The heuristic method to consider two predictors R and C informationally equivalent given the current selected predictor S is determined as follows: first, the residuals r of the model using S are computed. Then, if the following two conditions hold R and C are considered equivalent: Ind(R; r | C) and Ind(r ; C | R), where Ind(R; r | C) denotes the conditional independence of R with r given C. When linearity is assumed, the test can be implemented by testing for significance the corresponding partial correlation. The tests Ind return a p-value and independence is accepted when it is larger than a threshold (significance value, argument alpha). Intuitively, R and C are heuristically considered equivalent, if C is known, then R provides no additional information for the residuals r, and if R is known, then C provides no additional information for r.
Value
A list including:
| runtime | The runtime of the algorithm. | 
| result | A matrix with two columns. The selected predictor(s) and the adjusted  | 
| equiv | A list with the equivalent predictors (if any) corresponding to each selected predictor. | 
Author(s)
Michail Tsagris.
R implementation and documentation: Michail Tsagris mtsagris@uoc.gr.
References
Lakiotaki K., Papadovasilakis Z., Lagani V., Fafalios S., Charonyktakis P., Tsagris M. and Tsamardinos I. (2023). Automated machine learning for Genome Wide Association Studies. Bioinformatics, 39(9): btad545
Tsagris M., Papadovasilakis Z., Lakiotaki K. and Tsamardinos I. (2022). The \gamma-OMP algorithm for feature selection with application to gene expression data. IEEE/ACM Transactions on Computational Biology and Bioinformatics, 19(2): 1214–1224.
See Also
Examples
#simulate a dataset with continuous data
set.seed(1234)
n <- 500
x <- matrix( rnorm(n * 50, 0, 30), ncol = 50 )

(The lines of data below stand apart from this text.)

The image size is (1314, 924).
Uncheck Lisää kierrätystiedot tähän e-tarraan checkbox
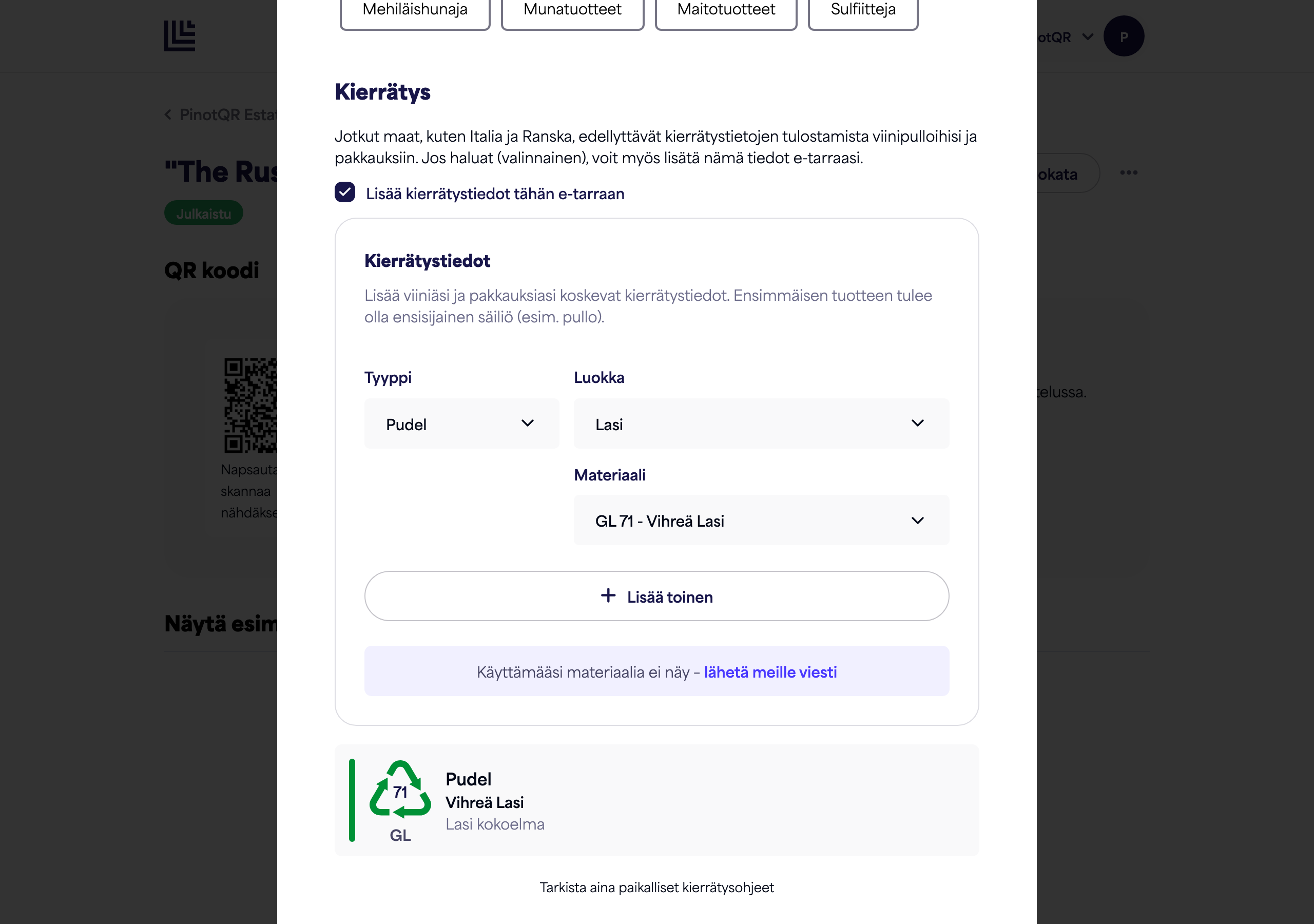(x=345, y=193)
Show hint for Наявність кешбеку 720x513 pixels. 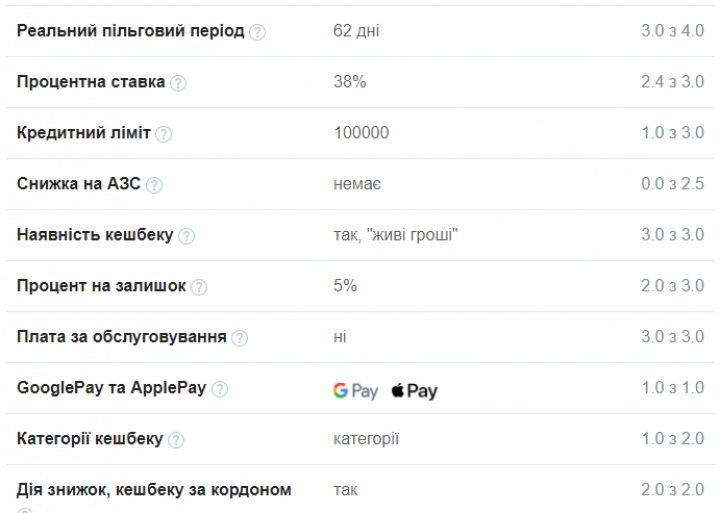click(186, 236)
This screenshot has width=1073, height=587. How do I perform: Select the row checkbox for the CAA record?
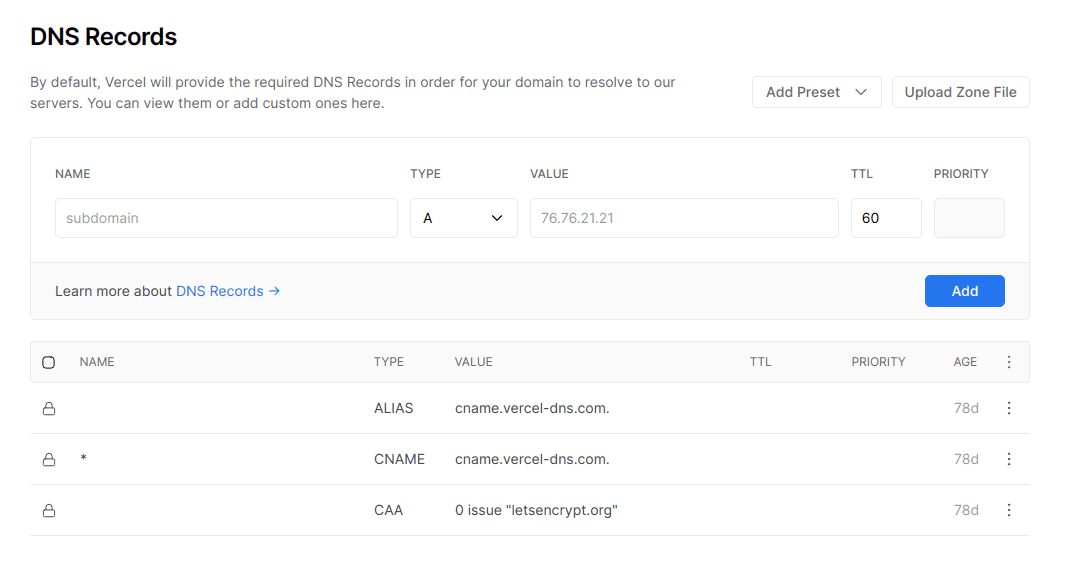pyautogui.click(x=49, y=510)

#define a simulated class variable
y <- 2 * x[, 1] - 1.5 * x[, 2] + x[, 3] + rnorm(n, 0, 15)
# define some simulated equivalences
x[, 4] <- x[, 1] + rnorm(n, 0, 1)
x[, 5] <- x[, 2] + rnorm(n, 0, 1)
epilogi(y, x, tol = 0.05)
Equivalence test using partial correlation
Description
Equivalence test using partial correlation.
Usage
pcor.equiv(res, y, x, alpha = 0.05)
Arguments
| res | A vector with the residuals of the linear model. | 
| y | A vector with a selected predictor. | 
| x | A matrix with other predictors. | 
| alpha | The significance level to check for predictors from x that are equivalent to y. | 
Value
A vector with 0s and 1s. 0s indicate that the predictors are not equivalent, while 1s indicate the equivalent predictors.
Author(s)
Michail Tsagris.
R implementation and documentation: Michail Tsagris mtsagris@uoc.gr.
See Also
Examples
#simulate a dataset with continuous data
set.seed(1234)
n <- 500
x <- matrix( rnorm(n * 50, 0, 30), ncol = 50 )
#define a simulated class variable
y <- 2 * x[, 1] - 1.5 * x[, 2] + x[, 3] + rnorm(n, 0, 15)
# define some simulated equivalences
x[, 4] <- x[, 1] + rnorm(n, 0, 1)
x[, 5] <- x[, 2] + rnorm(n, 0, 1)
b <- epilogi(y, x, tol = 0.05)
sel <- b$result[2, 1]
## standardise the y and x first
y <- (y - mean(y)) / Rfast::Var(y, std = TRUE)
x <- Rfast::standardise(x)
res <- resid( lm(y ~ x[, sel] ) )
sela <- b$result[2:3, 1]
pcor.equiv(res, x[, sela[2]], x[, -sela] )
## bear in mind that this gives the third variable after removing the first two,
## so this is essentially the 5th variable in the "x" matrix.